BBC

God should not be referred to using gender terms, according to the Archbishop of Canterbury.

At an event on Monday evening this week the Archbishop told an audience at St Martin-in-the-Fields in Trafalgar Square that no gender word would be appropriate. He said: “All human language about God is inadequate and to some degree metaphorical.”

Diarmaid MacCulloch, a professor of Christian history, told the Times, “the reason God has been seen as male is simply the patriarchal assumptions of those societies… They reached for male terms as the people with power in that Greco-Roman world were male, so we use words like lord and king. The world is now different and we have to show that our view of God is wider than that and not get stuck with archaic terms.”

To an extent we could agree with the Archbishop; the Bible is clear on the subject – God the Father is neither male nor female in biological terms. The Bible uses analogous language to help us understand his attributes but God is beyond our gender definitions. In particular, God the Father is not “human” in that sense. Human descriptions help our understanding, but they should never reduce our view of God into merely human terms.

But this does not mean we dump the male terms used by God about himself throughout the Bible. They are there for a purpose. As father and husband, God’s gender terms matter. He is not our mother – he is our father. God the Son is not the wife of the church – he is the husband.

The reason for retaining male descriptions of God is not to hold onto an unwarranted patriarchy, but to acknowledge that the Bible reveals God to us in male terms and, in the case of the first Person of the Trinity, as father.

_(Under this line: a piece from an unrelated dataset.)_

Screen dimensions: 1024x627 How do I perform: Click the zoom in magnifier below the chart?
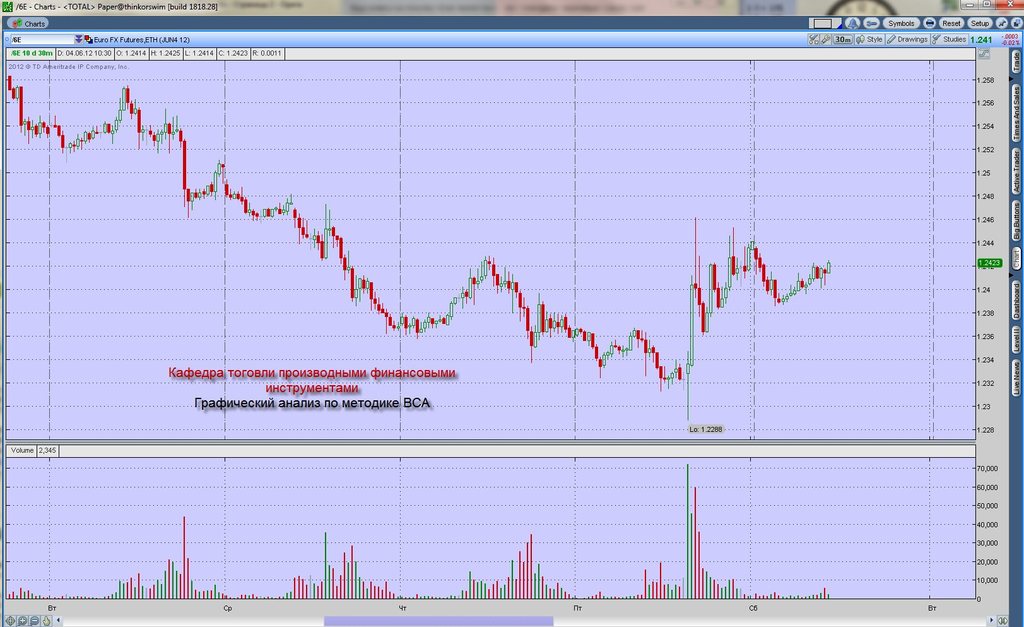coord(22,620)
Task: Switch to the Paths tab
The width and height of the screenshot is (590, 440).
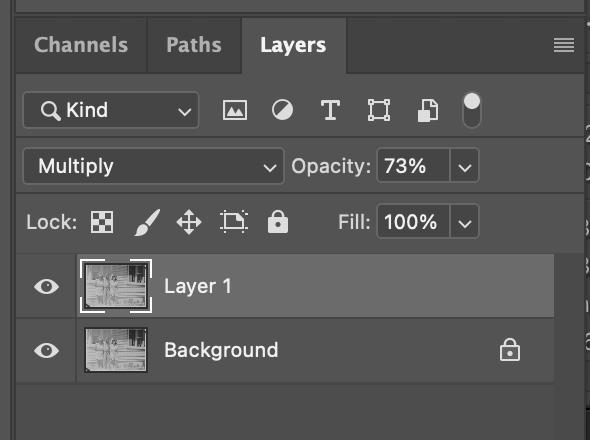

It is not that God is like a father; he is the father – he defines fatherhood. And he made human fathers and he gives us the example of good fathers so we can understand the kind of secure relationship of love and protection he offers to us in himself. Yes, he has motherly attributes too, and he is not constrained by the biological limitations of gender. But God is never given a feminine name, nor referred to using feminine pronouns.

God the son is not the biological descendant of God the father, although he does relate to the father as the perfect son, and he really was born as a male human being, not a female – and certainly not androgynous.

The desire to de-gender God, especially by those who do not really accept the Bible’s teaching, is not prompted by a desire for theological accuracy but by a desire to blur human gender distinctions and to signal our equality and diversity credentials.

As Christians we believe that in the beginning God made a world of diverse creatures – including human beings – male and female. We recognise and embrace gender distinctions as something objectively true, but also something good and helpful for society, for family life and for finding our way in the world. We believe it is demeaning, reductionist and dangerous to flatten those differences.

Our true equality and diversity as humans does not come from bending God into our shape but by accepting his authority to define himself as he wishes – and then by accepting the invitation he gives to us all, male and female, made in his image, to become part of his family and come under the loving rule of the man, Christ Jesus.